We left the school heading down the street to after school camp and I immediately called my mother. Approximately four times. I probably left her the angriest teenage attitudinal voicemail ever as I tried to explain how urgent this matter was without having to say exactly what “it” was outside in public. I was really saying “please don’t make me have to call dad about this,” but the day had already decided not to go my way. I reluctantly dialed my dad while trying to put a good ten feet between me and my nosy friend as we walked. I was probably hoping he didn’t answer either, but he did on the first try.

“Hello, dad? Yes. I think I just got my period.”

Everything stopped. It felt like I had screamed those words from the top of a mountain like a Disney princess or something. My nosy friend fake gasped like she was on an episode of RHOA. In the middle of my embarrassment, I realized this man still hadn’t said anything!

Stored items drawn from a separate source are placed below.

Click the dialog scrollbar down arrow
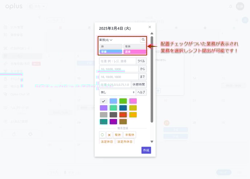This screenshot has width=250, height=179. coord(152,142)
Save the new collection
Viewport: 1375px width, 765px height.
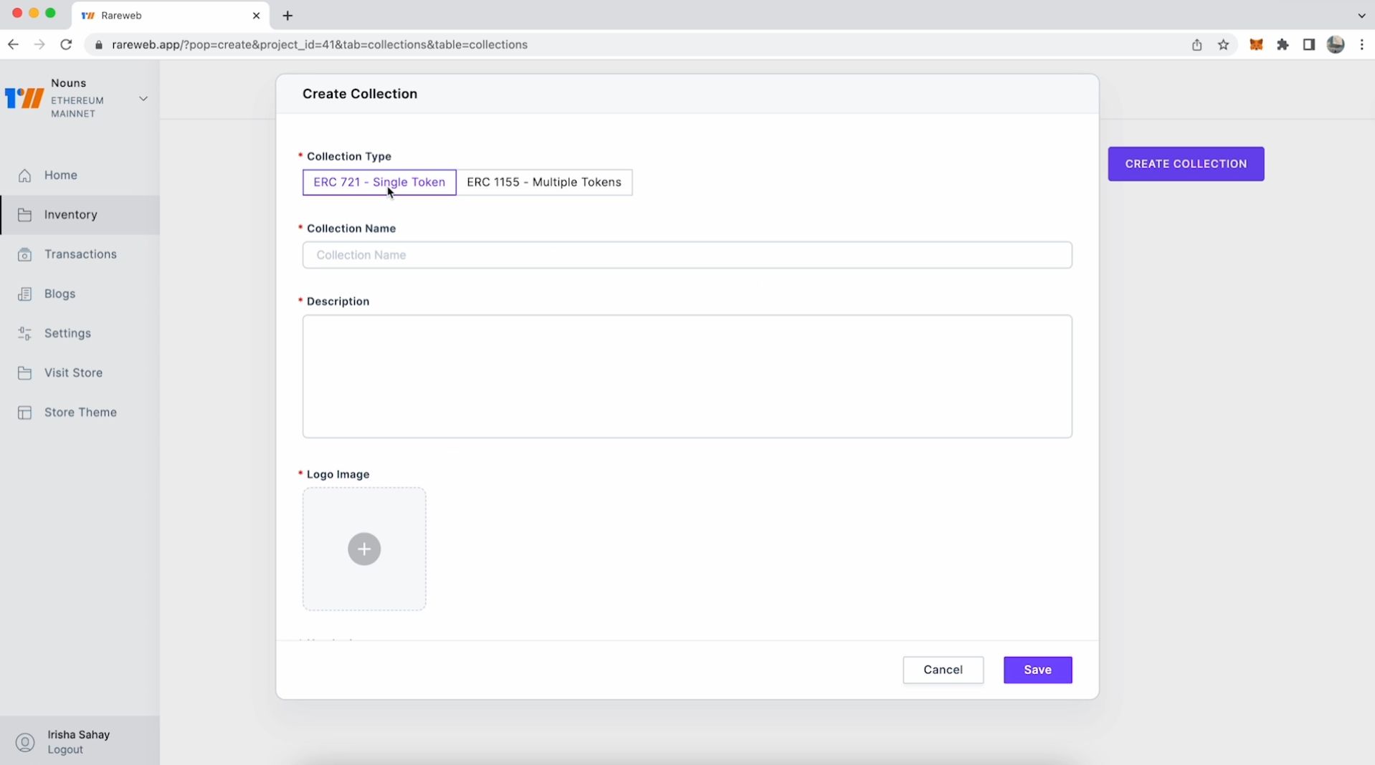1037,670
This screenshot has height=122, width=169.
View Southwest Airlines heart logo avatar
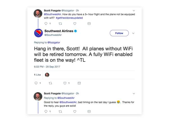[38, 33]
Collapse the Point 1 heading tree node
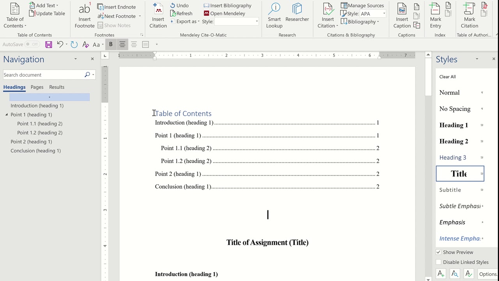Image resolution: width=499 pixels, height=281 pixels. coord(7,115)
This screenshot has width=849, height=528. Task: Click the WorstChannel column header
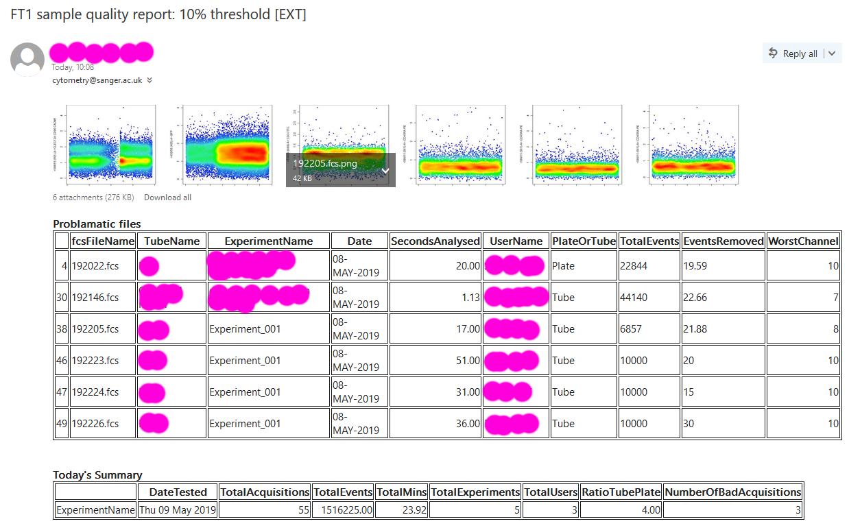coord(803,241)
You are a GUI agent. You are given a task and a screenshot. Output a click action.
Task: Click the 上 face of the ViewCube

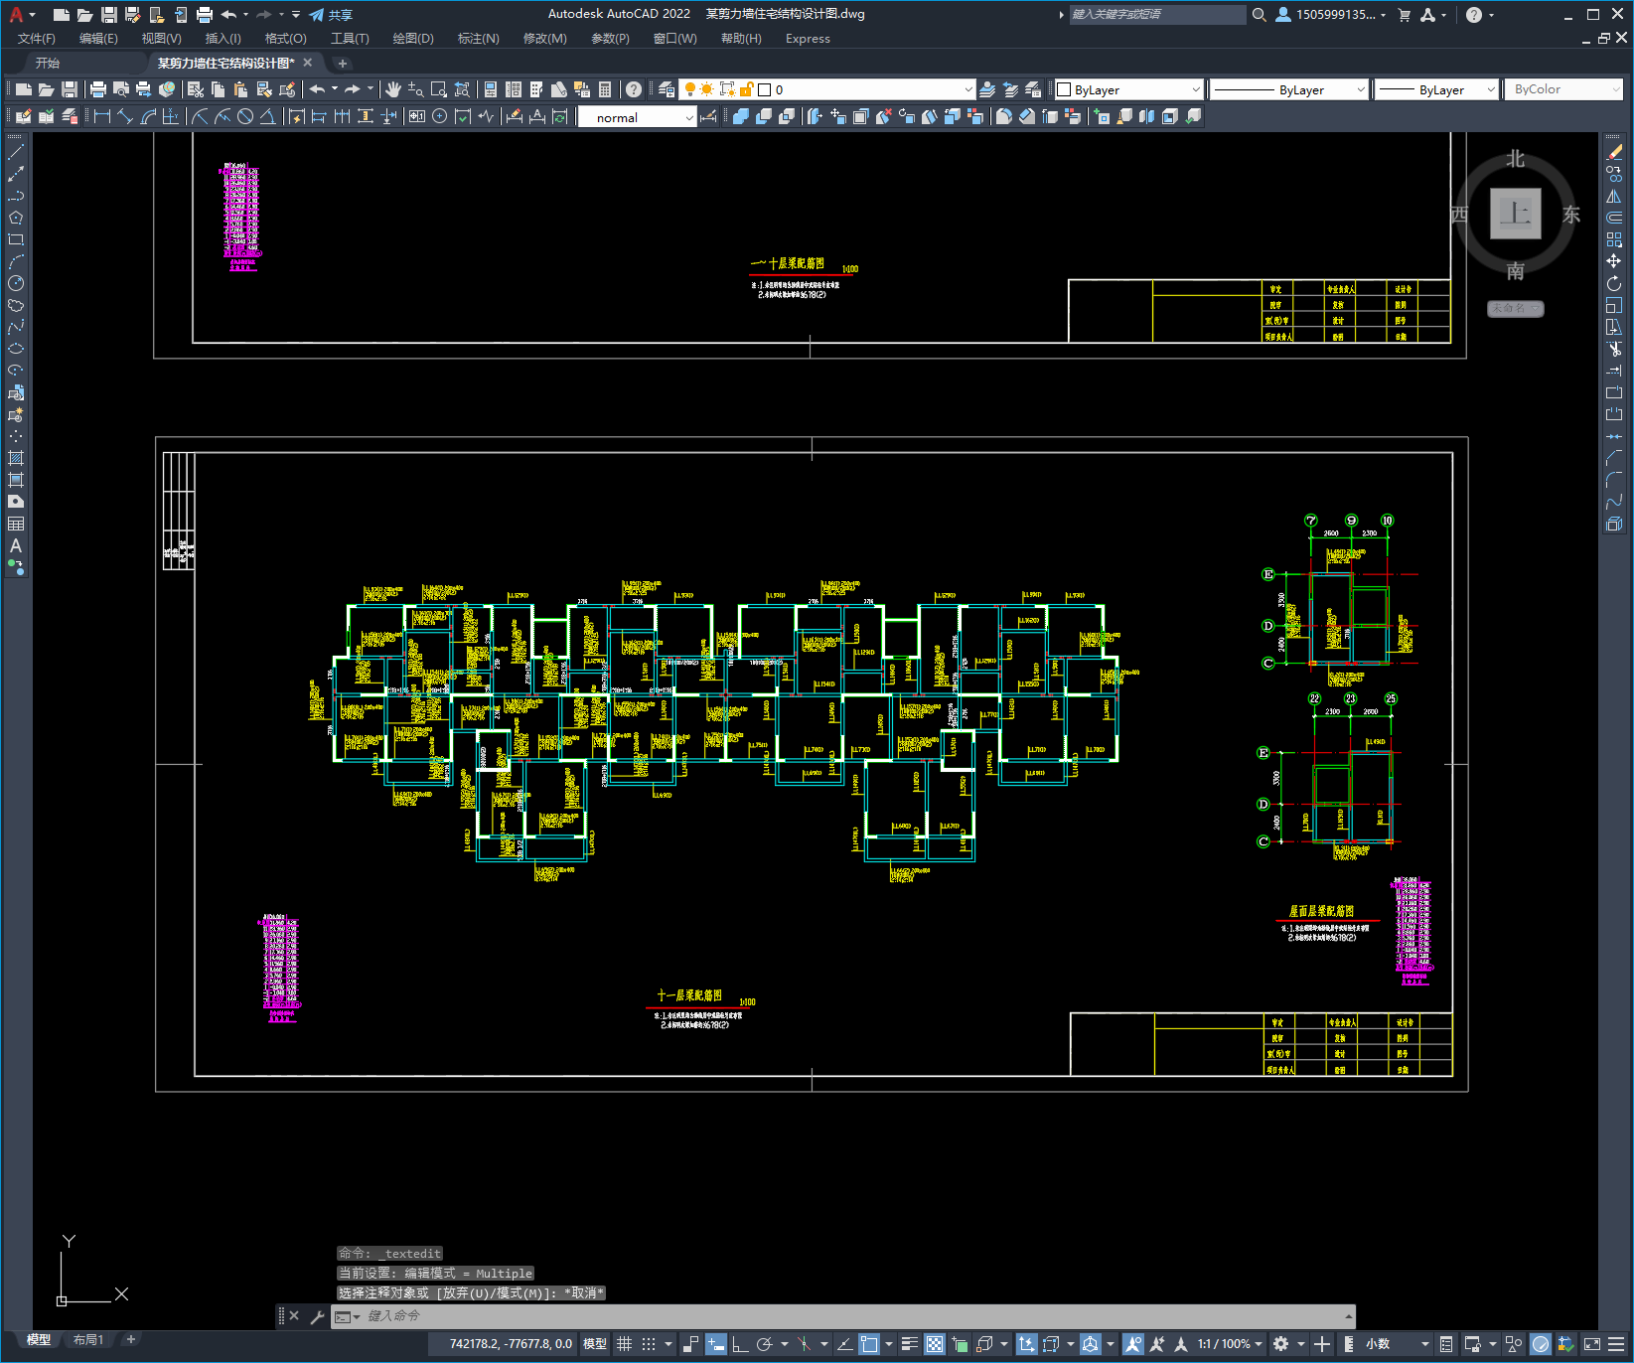click(x=1515, y=214)
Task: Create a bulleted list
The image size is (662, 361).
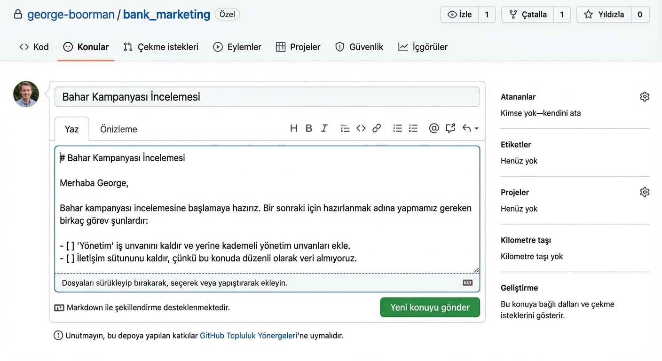Action: click(x=397, y=128)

“Hello???!” I called, my annoyance growing stronger.

“Oh…so what you need some pads or something??” he responded, doing his best.

“I don’t know, Dad. I guess. Can you please call Mom?” I sighed. Then I hung up. I would have cried, but then I would have annoyed myself.

A few hours later, my parents picked me up from the camp with the necessary supplies. I climbed into the car like I was being rescued from some trenches in Iraq. Then my mom told the whole Baltimore I got my first visit from Aunt Flo.

Looking back, I it was a blessing to have both of my parents show up for me in that moment of my life. It was awkward as hell and maybe a little embarrassing, but every time a little Black girl experiences a major life event with no trauma, an angel sings.